#### [Data section]

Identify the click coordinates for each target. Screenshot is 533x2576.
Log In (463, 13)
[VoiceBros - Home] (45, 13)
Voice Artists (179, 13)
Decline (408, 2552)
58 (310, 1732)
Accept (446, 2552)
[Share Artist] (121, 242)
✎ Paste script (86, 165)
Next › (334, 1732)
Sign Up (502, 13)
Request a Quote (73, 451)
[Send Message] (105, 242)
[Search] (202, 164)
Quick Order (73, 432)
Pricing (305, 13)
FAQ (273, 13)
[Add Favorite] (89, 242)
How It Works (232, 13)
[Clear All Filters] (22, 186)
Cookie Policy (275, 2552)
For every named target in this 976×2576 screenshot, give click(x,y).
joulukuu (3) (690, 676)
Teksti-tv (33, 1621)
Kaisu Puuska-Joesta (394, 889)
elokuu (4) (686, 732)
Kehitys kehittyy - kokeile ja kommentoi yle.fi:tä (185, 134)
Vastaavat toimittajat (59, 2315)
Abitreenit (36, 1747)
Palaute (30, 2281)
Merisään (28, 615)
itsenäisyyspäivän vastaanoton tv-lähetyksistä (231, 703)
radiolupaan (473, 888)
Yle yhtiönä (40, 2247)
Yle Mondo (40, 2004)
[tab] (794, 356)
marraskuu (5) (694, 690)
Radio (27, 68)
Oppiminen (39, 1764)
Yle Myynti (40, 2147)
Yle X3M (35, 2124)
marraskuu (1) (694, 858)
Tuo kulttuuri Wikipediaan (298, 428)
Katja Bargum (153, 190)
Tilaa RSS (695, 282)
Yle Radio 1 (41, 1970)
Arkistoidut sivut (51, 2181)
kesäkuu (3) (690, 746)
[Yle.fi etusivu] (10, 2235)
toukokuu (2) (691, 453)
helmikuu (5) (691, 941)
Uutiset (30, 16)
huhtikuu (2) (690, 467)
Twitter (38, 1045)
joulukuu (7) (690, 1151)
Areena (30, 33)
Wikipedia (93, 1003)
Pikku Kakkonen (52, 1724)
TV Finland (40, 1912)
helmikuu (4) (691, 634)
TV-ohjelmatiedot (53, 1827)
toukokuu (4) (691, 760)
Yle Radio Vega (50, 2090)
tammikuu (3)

#### [Instructions for the task]
The lines you need are those containing "target"; find them in the records and copy them.

#### [Written response]
Identify the click coordinates for each target. Screenshot is 533x2576.
For every named target in this 976×2576 screenshot, give click(x,y).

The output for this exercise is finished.